When any health policy reform is opposed by a professional group, health leaders should start asking some sharper questions:

  • Is the objection primarily clinical, economic, professional or political?
  • What evidence is being leveraged, and what evidence is being ignored?
  • Are the risks of reform being compared honestly with the risks of inaction?
  • Who benefits from maintaining the current model? Who is excluded by it?
  • What safeguards would make the reform safer, rather than simply slower?
  • Is a profession being asked to give up control, income, identity, or all three?

These questions may be uncomfortable because they move the debate beyond blindly repeated slogans, but they will also prevent health leaders from falling into one of the two common traps – dismissing doctors as obstructive or accepting professional resistance at face value.
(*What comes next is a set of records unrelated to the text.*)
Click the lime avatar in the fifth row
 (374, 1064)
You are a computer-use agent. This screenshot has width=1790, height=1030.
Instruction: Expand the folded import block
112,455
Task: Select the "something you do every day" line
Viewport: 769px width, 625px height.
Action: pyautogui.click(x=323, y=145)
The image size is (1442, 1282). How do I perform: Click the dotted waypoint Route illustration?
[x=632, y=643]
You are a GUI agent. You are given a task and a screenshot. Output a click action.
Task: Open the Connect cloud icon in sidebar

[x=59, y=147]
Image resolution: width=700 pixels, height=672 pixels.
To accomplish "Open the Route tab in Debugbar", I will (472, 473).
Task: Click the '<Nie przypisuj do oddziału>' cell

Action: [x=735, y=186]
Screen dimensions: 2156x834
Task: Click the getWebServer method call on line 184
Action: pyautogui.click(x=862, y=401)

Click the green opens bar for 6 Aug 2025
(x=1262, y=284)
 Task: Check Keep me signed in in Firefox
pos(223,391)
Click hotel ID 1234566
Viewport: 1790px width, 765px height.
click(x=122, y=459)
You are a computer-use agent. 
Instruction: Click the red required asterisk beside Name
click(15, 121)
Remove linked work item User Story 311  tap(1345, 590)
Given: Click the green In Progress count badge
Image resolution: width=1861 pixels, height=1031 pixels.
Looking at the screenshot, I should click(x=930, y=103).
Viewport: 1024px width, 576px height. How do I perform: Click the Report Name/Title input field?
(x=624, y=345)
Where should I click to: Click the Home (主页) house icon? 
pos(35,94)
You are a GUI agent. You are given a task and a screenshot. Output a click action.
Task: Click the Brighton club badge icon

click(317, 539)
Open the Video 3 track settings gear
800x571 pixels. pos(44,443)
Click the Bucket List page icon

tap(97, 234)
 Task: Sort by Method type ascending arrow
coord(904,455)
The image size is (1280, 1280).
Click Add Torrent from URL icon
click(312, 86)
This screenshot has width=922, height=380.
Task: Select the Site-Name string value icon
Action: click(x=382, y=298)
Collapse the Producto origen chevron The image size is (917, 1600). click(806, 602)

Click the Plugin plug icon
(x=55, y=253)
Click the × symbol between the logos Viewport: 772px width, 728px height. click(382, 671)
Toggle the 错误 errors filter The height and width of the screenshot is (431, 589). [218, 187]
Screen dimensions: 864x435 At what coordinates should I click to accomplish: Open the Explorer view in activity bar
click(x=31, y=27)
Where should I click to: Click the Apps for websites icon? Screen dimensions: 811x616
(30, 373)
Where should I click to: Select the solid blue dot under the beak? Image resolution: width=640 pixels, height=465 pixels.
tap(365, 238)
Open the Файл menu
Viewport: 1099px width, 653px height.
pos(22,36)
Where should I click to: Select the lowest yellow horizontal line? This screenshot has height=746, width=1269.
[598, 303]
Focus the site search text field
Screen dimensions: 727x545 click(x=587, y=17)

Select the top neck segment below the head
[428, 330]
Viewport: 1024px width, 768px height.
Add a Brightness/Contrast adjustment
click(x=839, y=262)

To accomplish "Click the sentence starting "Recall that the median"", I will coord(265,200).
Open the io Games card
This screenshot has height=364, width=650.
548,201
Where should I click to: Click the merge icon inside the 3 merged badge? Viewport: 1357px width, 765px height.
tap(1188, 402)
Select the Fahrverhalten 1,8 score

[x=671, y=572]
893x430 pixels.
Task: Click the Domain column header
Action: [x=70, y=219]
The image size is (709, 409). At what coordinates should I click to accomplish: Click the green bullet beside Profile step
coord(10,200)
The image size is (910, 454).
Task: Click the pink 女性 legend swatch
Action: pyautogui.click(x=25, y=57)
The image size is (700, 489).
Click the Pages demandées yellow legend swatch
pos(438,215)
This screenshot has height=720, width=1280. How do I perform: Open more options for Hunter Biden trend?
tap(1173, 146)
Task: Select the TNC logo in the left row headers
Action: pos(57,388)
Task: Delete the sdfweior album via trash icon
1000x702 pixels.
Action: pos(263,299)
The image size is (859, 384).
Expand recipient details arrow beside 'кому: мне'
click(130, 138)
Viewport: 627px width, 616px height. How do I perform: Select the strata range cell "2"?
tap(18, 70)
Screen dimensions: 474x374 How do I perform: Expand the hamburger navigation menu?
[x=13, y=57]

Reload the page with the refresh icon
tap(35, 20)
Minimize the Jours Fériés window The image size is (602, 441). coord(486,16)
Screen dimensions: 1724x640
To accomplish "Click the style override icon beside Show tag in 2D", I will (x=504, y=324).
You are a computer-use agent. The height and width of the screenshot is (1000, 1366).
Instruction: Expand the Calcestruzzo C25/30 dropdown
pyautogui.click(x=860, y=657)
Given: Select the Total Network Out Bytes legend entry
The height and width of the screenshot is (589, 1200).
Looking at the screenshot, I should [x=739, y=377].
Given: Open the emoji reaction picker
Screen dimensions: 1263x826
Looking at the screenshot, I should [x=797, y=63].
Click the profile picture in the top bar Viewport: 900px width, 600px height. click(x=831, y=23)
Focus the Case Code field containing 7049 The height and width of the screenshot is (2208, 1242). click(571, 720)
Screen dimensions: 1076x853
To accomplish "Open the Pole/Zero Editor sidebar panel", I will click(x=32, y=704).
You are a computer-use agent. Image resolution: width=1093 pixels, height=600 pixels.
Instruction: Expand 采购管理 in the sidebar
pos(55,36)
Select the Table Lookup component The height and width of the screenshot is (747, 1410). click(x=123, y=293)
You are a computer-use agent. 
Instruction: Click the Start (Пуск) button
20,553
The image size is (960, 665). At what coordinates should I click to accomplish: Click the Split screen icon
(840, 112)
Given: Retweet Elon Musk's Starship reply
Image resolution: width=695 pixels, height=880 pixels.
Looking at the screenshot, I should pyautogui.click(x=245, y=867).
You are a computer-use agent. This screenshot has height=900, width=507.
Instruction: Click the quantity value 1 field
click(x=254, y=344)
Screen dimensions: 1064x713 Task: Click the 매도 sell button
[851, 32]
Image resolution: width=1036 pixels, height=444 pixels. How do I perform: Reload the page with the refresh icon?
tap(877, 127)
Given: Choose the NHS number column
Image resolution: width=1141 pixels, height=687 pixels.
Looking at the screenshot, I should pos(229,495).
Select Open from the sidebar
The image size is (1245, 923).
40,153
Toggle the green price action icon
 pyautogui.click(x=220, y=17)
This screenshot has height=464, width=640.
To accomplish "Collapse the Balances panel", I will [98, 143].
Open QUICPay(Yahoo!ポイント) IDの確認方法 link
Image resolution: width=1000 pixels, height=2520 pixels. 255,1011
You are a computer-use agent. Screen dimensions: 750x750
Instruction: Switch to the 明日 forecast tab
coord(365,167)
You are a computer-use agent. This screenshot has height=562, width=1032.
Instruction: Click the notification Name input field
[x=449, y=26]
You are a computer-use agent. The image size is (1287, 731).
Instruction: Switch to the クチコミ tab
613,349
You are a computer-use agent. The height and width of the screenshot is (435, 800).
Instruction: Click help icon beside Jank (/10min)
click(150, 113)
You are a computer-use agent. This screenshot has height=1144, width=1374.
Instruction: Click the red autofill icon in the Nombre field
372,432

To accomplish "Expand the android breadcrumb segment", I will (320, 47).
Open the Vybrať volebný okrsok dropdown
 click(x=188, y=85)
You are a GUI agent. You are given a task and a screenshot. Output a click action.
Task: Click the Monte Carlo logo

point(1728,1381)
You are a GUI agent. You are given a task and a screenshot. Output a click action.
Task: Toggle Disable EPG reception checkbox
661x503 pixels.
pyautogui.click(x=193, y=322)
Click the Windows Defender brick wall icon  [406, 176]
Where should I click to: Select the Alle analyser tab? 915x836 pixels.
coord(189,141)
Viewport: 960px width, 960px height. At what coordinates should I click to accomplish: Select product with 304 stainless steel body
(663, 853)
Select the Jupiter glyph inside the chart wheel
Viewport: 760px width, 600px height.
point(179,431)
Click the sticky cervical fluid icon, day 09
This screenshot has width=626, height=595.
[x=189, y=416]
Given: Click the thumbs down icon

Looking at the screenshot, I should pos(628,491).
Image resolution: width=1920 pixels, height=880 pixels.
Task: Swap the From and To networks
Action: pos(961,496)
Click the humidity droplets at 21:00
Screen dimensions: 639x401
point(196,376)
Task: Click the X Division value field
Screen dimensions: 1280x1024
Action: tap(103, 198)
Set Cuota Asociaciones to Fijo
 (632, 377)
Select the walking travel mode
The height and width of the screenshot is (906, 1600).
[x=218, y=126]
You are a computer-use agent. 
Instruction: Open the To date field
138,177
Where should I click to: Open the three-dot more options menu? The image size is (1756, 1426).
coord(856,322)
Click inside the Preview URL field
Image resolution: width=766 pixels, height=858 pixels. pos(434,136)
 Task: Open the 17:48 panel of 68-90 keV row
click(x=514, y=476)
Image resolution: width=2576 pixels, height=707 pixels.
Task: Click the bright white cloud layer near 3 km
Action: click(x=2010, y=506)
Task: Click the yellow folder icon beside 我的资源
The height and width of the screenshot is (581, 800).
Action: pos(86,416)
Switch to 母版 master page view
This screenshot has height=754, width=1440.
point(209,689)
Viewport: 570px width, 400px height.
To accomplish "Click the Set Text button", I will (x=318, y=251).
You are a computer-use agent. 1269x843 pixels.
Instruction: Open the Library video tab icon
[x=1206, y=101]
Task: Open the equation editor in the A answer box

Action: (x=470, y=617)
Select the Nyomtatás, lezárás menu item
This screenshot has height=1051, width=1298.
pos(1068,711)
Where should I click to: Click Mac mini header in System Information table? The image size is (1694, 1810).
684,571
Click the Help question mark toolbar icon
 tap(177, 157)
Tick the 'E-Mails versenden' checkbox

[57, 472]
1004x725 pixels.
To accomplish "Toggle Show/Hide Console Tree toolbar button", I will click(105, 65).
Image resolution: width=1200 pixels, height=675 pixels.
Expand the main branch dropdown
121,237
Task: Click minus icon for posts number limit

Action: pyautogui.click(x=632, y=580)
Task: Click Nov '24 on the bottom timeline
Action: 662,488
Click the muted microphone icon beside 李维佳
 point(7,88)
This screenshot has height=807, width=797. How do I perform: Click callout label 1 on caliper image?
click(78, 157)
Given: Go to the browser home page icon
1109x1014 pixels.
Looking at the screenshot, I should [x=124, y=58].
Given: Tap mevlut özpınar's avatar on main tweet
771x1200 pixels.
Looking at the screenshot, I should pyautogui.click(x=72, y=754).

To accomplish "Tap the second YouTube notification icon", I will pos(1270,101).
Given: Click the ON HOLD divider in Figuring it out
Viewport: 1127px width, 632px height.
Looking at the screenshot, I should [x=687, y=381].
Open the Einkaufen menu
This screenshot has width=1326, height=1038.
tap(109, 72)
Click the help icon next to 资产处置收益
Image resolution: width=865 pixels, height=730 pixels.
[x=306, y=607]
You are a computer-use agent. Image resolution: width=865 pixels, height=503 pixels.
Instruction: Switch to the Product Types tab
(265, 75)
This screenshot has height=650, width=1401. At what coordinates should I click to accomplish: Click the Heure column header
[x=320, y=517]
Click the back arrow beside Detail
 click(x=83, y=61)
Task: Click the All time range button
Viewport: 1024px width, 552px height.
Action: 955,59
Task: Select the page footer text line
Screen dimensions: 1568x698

Both demonstrate poor leadership by alienating the very people needed to implement the reform well and ignoring what could be legitimate clinical warnings.

The action then is not to silence professional resistance, but to interrogate it.

Reform requires governance, not just courage

Governments are notorious for often underestimating the implementation of health reform. They announce the reform, win the political argument, and assume the system will adapt.

But that’s unrealistic and adaptation is not automatic.

If scopes expand, oversight must be mature. If new professions prescribe, accountability must be clear. If pricing is regulated, consequences to access must be monitored. If care shifts settings, information flow must follow. If autonomy is constrained, clinicians need confidence that bureaucracy is not replacing judgement.

Reform without governance can create the very risks its opponents warn about.

Healthcare leaders should see these debates as governance issues rather than policy contests or having to choose sides.

The deeper lesson

The deeper lesson from 80 years of reform resistance is that healthcare reform rarely launches itself as progress, and initially looks a lot like disruption.

Which is why reform is often resisted.

It’s not because doctors don’t care about patients or default to seeing every reform as unwise. It’s because asking a powerful profession to accept reform in which it remains essential, but no longer autonomous, is a very difficult transition.

The next time a major reform is opposed, healthcare leaders should resist the temptation to ask only whether there will be opposition, because there certainly will be.

They should instead ask what the reform stands to redistribute. Is it access? Income? Authority? Accountability? Or professional identity?

Because it’s here that the initial seeds of resistance often take root. 

And then they should ask the harder question of what the resistance to the reform is protecting:

  • Is it protecting patients from unsafe reform?
  • Or is it protecting the loss of power from what may be necessary change?

The answer of course will not always be simple, but it is one of the most important distinctions healthcare leaders can make.

Dr Sidney Chandrasiri is the CEO of the Australian Institute of Health Executives.